> **Отрывок текста**
Я застрял в Тбилиси на несколько недель. Рано или поздно идиллия должна была закончиться. Я не думал, что это произойдет так скоро.
Утром меня разбудил стук в дверь. Это был хозяин.
«Садись», – сказал я ему.
(Если восточный человек хочет поговорить, отказывать ему в этом не принято.)
«Знаешь, я ездил в Азербайджан, – начал он. – На четыре дня. Очччень плохо съездил…»
Я понимающе кивнул.
«Чаю хочешь?» – спросил, хотя, по правде говоря, мне хотелось сказать что-то совсем другое.
«Ара, нет, спасибо», – ответил Важа.
«Представляешь, – я забыл дома мобильный телефон, – продолжил он. – Там это очень дорого и я все время был без связи…»
Я пытался понять, зачем он сообщает мне подробности своего пребывания в Азербайджане. Может, получил от жены взбучку, и теперь ему срочно понадобилось излить душу?
Двое молодых туристов из Франции были заняты друг другом (причем заняты довольно шумно, так что тревожить их в эти минуты казалось кощунством), а странная пара турок (с виду – отец и сын) в номере напротив проводили время в полной тишине, почти не выходя из своей каморки… Таким образом, среди всех постояльцев его гостиницы я был, пожалуй, единственным, подходившим для подобных разговоров.
Важа с сокрушенным видом продолжил:
«А знаешь, как там было скучно, в Азербайджане! Я целыми днями в номере пил пиво… А оно там ужасное. Пены нет, еще и водку добавляют. Для градуса. Вот так сидишь и пьешь эту… это…» – Важа, казалось, подбирал подходящее слово, но, подобрав его, постеснялся произносить вслух.
Стены старого города. При всей привлекательности Тбилиси для эмиграции здесь не рекомендуется покупать недвижимость в старинных домах
«Пьешь эту мочу!» – выпалил я, чтобы хоть как-то раскрепостить его и поскорей подвести разговор к кульминации, а значит, и к концу…
«Да… именно так…» – сказал Важа все тем же безрадостным тоном.
В эти минуты он напомнил героя очень грустной постановки Резо Габриадзе «Сталинградская битва», шедшей в театре марионеток.
Тем временем Важа, с видом фатальной обреченности (ох, и устроит ему жена – злорадно думал я), сидя на краю моей кровати, переминался с ноги на ногу. Раньше я не обращал внимания на то, как люди ухитряются перебирать ногами сидя – сейчас как раз и был такой уникальный случай…
«А, кстати, знаешь, как милиция зарабатывает в Азербайджане?» – спросил Важа после долгой паузы. Я покачал головой.
«Они сдирают деньги со всех иностранцев, которые снимают проституток. Говорят им – плати тысячу долларов, или даже две – или садись в тюрьму».

> **Задание**
Напишите продолжение рассказа выше о разговоре с хозяином гостиницы в Тбилиси, начиная сразу после его последней фразы.

> **Материал**
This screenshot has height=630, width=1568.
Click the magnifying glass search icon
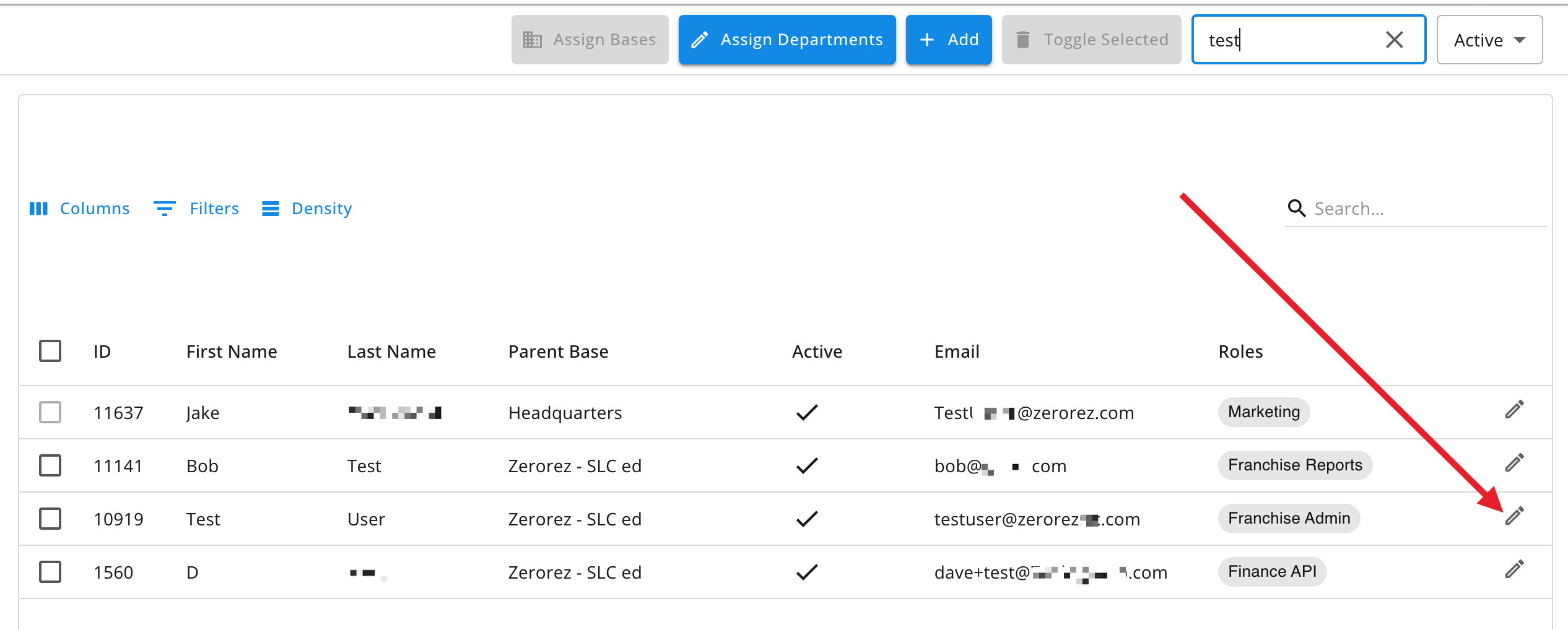click(1296, 209)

> **Ответ**
«Вот как! – подумал я. – Теперь понятно, почему у Важи такое печальное лицо…» Я взглянул на обладателя этого лица оценивающе, глазами бакинского полицейского: «Ну, больше тысячи с него не возьмешь…»
«Вот подонки, – произнес я вслух. – А девочек они не трогают?»
«Вай, конечно нет! – ответил Важа. – Они же с ними заодно!»
Я сокрушенно покачал головой.
«Кстати, – сказал Важа, распрямляя ноги, – моя жена тебе не сказала, но к нам должен приехать гость. Он забронировал это место уже давно, просто мы забыли тебе сообщить».
«Никаких проблем. Я уезжаю через четыре дня. Так что, пожалуйста…»
«Извини, но моя жена ошиблась. Гость приезжает сегодня…»
«Сукин сын. Сукин сын. Сукин сын», – подумал я, а вслух произнес: «В котором часу?»
«Где-то в пять», – ответил хозяин хостела, реклама которого никогда не появится на страницах этого путеводителя.
«Ну что ж, тогда вези меня в другое место… К какому-нибудь гостеприимному и обязательному хозяину!» – сказал я, делая ударение на слове «обязательный».
Замечу к чести Важи, что он выполнил просьбу наилучшим образом.
Так я познакомился с Кетино Абашидзе, праправнучкой последнего грузинского царя Ираклия II, и с привидениями ее дома.
Здесь всегда пахнет свежим хлебом и смесью пыли и одеколона, как из старого флакона, затерявшегося в глубине трюмо.
А во дворе их дома, в маленьком садике с несколькими розовыми кустами и большой пальмой – запах подвала, полыни и свежесваренного кофе.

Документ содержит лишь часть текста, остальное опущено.